Érase una vez un rey y una reina que tenían un hijo guapo e inteligente. Cuando cumplió dieciocho años, su padre, el viejo rey, cayó muy enfermo y no pudo mejorarse. La reina y el príncipe se entristecieron mucho porque lo querían mucho. El viejo rey enfermaba cada vez más y, un hermoso día de verano, mientras los pájaros cantaban, murió. La reina estaba tan triste que no pudo comer ni dormir durante muchas semanas. No paraba de llorar. El príncipe temía que ella también muriera si no comía. Le rogó que fuera con él a un hermoso lugar del bosque, y finalmente ella accedió.
Viajaron todo el día y, poco a poco, la reina empezó a interesarse por las cosas que veían por el camino. Al anochecer llegaron al bosque. Estaba muy oscuro debido a la gran cantidad de árboles y se perdieron rápidamente.
—Si dormimos en este terrible lugar —dijo la reina, que estaba cansada y asustada—, los aminales salvajes nos comerán —. Y se echó a llorar.
—Anímate, madre. He estado sintiendo que la buena suerte nos acompaña —respondió su hijo. Y a continuación, llegaron a una cabaña con la luz encendida.
—Te lo dije —exclamó el príncipe—. Quédate aquí mientras voy a ver si puedo conseguir comida y cobijo para pasar la noche.
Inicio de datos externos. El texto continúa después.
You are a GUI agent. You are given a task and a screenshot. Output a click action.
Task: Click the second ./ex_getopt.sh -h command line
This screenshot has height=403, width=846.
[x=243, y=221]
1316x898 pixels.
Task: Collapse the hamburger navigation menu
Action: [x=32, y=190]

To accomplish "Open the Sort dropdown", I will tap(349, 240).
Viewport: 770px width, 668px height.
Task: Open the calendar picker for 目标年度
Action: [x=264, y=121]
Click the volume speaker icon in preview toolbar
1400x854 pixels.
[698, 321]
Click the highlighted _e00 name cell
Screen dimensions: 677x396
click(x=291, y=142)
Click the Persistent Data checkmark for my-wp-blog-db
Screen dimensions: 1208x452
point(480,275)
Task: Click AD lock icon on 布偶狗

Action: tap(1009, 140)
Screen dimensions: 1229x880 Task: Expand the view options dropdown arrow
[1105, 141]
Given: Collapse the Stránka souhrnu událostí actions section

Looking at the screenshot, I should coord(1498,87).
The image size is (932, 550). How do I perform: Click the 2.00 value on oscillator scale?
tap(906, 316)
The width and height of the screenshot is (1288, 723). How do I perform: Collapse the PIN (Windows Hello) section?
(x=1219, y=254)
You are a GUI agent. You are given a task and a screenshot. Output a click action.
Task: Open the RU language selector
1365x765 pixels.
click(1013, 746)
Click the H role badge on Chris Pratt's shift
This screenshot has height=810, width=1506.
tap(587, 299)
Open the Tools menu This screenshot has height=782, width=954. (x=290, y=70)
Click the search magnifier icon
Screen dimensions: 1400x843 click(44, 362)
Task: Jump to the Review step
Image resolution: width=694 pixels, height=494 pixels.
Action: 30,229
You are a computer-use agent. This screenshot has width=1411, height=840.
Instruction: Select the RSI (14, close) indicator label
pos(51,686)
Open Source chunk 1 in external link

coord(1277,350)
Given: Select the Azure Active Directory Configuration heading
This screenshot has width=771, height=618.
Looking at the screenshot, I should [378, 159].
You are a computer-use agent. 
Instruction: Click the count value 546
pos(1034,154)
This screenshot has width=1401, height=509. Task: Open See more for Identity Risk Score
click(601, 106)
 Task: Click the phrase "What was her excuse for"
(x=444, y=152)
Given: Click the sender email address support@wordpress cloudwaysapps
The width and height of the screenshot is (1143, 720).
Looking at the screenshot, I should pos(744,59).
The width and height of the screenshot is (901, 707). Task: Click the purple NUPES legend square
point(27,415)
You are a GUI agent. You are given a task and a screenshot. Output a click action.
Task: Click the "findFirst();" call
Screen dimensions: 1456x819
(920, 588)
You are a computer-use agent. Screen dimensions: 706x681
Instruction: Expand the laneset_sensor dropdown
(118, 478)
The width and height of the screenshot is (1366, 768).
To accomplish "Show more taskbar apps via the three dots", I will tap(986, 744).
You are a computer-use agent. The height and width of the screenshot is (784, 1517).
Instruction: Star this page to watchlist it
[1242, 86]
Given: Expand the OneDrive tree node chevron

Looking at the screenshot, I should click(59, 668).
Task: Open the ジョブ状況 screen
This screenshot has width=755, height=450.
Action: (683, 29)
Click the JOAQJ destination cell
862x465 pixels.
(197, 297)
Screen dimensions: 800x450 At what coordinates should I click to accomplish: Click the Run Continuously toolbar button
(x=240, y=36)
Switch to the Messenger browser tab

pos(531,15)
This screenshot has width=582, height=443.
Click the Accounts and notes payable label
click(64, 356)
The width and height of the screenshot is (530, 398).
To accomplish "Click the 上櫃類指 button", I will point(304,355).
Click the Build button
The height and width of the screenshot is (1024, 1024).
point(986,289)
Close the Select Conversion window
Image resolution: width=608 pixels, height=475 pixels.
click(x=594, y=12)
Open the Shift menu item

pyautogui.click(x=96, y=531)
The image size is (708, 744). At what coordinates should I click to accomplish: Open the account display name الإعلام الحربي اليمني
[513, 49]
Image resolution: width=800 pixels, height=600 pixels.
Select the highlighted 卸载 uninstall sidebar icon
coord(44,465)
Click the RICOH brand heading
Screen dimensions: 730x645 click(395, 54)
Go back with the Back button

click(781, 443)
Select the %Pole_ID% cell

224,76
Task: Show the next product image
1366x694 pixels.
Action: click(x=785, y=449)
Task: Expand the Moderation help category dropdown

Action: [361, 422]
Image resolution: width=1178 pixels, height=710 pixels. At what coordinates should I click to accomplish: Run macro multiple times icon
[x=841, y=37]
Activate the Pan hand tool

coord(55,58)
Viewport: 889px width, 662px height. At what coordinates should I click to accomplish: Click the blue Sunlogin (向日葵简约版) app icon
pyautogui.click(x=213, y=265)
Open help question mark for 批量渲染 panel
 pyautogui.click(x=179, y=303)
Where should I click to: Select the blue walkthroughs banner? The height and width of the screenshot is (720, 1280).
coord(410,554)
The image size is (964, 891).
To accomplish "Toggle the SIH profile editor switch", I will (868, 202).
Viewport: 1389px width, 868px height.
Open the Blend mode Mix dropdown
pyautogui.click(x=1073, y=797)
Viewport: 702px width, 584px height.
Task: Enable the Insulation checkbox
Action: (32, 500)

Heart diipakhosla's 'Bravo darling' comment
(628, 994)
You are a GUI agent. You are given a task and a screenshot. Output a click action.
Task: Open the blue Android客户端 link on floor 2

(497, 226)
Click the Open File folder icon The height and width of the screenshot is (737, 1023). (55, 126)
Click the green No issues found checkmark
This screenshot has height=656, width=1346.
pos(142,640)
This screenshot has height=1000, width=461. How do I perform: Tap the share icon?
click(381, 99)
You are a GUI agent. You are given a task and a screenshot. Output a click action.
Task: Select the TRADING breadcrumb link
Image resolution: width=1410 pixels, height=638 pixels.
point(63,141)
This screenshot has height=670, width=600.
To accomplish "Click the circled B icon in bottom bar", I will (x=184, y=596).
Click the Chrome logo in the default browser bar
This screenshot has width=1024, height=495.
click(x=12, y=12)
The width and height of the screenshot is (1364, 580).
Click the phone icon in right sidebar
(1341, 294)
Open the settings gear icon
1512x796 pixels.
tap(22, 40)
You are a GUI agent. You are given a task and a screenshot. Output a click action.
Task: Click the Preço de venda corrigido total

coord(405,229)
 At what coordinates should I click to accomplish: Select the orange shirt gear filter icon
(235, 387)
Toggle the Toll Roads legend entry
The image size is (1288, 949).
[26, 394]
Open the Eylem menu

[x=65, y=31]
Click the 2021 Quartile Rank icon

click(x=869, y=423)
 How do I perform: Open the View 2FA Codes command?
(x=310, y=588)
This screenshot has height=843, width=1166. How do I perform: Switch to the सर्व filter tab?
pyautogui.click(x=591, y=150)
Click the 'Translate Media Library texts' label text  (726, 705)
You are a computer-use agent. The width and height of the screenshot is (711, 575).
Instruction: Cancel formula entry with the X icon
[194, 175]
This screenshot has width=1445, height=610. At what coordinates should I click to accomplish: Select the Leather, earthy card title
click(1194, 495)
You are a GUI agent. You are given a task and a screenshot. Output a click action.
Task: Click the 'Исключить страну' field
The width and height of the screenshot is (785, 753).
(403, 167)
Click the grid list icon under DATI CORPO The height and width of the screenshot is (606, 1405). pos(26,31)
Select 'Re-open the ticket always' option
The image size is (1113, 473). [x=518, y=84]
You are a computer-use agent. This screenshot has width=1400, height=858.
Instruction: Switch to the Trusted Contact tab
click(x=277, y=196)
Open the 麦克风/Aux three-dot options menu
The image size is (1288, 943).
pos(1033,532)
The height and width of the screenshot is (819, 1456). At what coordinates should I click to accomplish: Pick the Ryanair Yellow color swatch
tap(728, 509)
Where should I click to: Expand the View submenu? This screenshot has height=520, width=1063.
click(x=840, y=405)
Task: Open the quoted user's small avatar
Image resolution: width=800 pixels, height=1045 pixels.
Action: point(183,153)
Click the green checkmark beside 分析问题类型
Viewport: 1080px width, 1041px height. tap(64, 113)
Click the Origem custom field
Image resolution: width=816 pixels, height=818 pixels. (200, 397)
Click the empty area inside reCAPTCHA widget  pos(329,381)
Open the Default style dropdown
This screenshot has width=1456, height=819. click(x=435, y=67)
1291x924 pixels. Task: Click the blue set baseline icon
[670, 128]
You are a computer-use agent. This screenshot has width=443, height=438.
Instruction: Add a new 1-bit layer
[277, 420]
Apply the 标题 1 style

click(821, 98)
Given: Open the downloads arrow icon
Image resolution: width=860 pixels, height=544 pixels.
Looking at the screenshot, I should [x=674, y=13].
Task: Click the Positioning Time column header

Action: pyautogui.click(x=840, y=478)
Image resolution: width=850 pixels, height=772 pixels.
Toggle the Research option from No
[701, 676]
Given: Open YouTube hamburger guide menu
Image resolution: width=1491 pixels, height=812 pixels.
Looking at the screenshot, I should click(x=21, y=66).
No habían podido llevar mucho consigo porque viajaban a pie, así que estaban muy hambrientos. El príncipe entró a la cabaña, pero no había nadie y tampoco había comida. Cuando estaba a punto de marcharse, vio de repente una armadura y una espada colgadas de la pared con un papel pegado. El papel decía que quien llevara esta armadura y esta espada estaría a salvo de todo peligro. El príncipe se puso muy contento e inmediatamente descolgó la espada y la armadura de la pared y las escondió bajo su capa. No quería que nadie viera lo que había encontrado. Luego volvió con su madre, que lo esperaba impaciente.
—¿Qué has estado haciendo todo este tiempo? —preguntó enojada—. Pensé que te habían matado unos ladrones.
—Miré a mi alrededor, pero, aunque busqué por todas partes, no encontré nada para comer.
—Realmente temo que estemos en una guarida de ladrones —dijo la reina—. Será mejor que nos vayamos, por mucha hambre que tengamos.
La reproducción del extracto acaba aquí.